Ve malesef her sene olduğu gibi Ana Yarışma’ya seçilen kadın yönetmenlerin sayısı da bir elin parmaklarını geçmiyor; Claire Denis, Kelly Reichardt ve Valeria Bruni Tedeschi ile bu sene de yalnızca üç kadın yönetmen bu istatistiği sırtlıyor. Temmuz itibariyle festival başkanlığını Knocloch’a devredecek Pierre Lescure ve sanat yönetmeni Thierry Frémaux’nun geçtiğimiz haftaki basın toplantısında açıkladıkları festival seçkisinin Belirli Bir Bakış kategorisine de değinelim son olarak. Bu kategorideki yapımlar arasında daha önce de Abluka ve de Kız Kardeşler filmiyle Venedik ve Berlin Film Festivalleri’ne de yolu düşen genç yönetmen Emin Alper’in Kurak Günler’i yer alıyor. Başrollerini Selahattin Paşalı ve Ekin Koç’un paylaştığı Kurak Günler bir süredir kuraklık sorunuyla boğuşan Yanıklar kasabasında geçiyor. Ve kasabaya yeni atanan genç savcı Emre, belediye başkanlığı yapan Selim, gazeteci Murat ve kasabalılar arasında yaşanan politik gerilimlere odaklanıyor. Ve artık 75. Cannes Film Festivali’nin detaylı programına festivalin resmi sitesinden ulaşabileceğinizi hatırlatarak sizi festival seçkisiyle baş başa bırakıyoruz.
Ana Yarışma
Stars at Noon (Claire Denis)
Crimes of the Future (David Cronenberg)
Tchaïkovski’s Wife (Kirill Serebrennikov)

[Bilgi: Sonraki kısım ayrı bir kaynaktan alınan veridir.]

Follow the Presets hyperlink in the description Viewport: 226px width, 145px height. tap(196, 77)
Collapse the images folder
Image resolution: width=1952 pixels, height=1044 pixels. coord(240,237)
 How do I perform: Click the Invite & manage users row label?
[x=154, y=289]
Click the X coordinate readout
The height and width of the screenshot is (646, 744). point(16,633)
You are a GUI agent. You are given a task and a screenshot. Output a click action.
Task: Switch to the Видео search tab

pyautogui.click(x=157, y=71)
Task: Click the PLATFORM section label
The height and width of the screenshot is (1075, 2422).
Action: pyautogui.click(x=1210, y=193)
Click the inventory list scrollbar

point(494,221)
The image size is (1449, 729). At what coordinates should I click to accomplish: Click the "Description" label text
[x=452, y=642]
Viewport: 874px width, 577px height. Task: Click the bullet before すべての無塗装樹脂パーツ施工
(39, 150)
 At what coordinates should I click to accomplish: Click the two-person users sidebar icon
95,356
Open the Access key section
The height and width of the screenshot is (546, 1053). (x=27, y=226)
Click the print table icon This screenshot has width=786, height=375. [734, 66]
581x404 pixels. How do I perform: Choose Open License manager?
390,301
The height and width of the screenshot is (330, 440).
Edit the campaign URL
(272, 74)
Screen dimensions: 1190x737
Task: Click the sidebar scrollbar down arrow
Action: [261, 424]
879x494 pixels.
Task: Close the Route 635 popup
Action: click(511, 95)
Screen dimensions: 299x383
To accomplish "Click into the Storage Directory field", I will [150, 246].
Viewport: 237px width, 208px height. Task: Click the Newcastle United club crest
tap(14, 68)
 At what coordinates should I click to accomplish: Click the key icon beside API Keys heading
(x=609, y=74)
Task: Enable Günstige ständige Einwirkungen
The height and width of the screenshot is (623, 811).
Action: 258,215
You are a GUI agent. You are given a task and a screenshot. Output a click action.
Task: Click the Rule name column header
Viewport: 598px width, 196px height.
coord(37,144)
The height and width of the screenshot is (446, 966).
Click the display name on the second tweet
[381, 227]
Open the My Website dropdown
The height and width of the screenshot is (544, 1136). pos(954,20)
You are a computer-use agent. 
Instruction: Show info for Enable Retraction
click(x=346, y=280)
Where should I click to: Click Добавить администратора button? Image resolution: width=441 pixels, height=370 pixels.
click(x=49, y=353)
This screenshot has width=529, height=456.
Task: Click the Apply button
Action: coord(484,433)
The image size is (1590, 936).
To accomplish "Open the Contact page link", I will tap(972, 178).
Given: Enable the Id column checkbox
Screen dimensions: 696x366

Tori and Lokita (Jean-Pierre Dardenne ve Luc Dardenne)
Triangle of Sadness (Ruben Östlund)
Boy From Heaven (Tarik Saleh)
Broker (Hirokazu Koreeda)
The Almond Tree (Valeria Bruni Tedeschi)
Armageddon Time (James Gray)
Brother and Sister (Arnaud Desplechin)
Close (Lucas Dhont)
Decision to Leave ( Park Chan-Wook)
Eo / Hi-Han (Jerzy Skolimowski)
Holy Spider (Ali Abbasi)
RMN (Cristian Mungiu)
Leila’s Brothers (Saeed Roustaee)
Nostalgia (Mario Martone)
Showing Up (Kelly Reichardt)
Yarışma Dışı
Z ya da Comme Z (Michel Hazanavicius)
Elvis (Baz Luhrmann)
November (Cédric Jimenez)
Three Thousand Years of Longing (George Miller)
Mascarade (Nicolas Bedos)
Top Gun: Maverick (Joseph Kosinski)
Belirli Bir Bakış
Kurak Günler (Emin Alper)
All the People I’ll Never Be (Davy Chou)
Beast (Riley Keough ve Gina Gammell)
Domingo and the Mist (Ariel Escalante Meza)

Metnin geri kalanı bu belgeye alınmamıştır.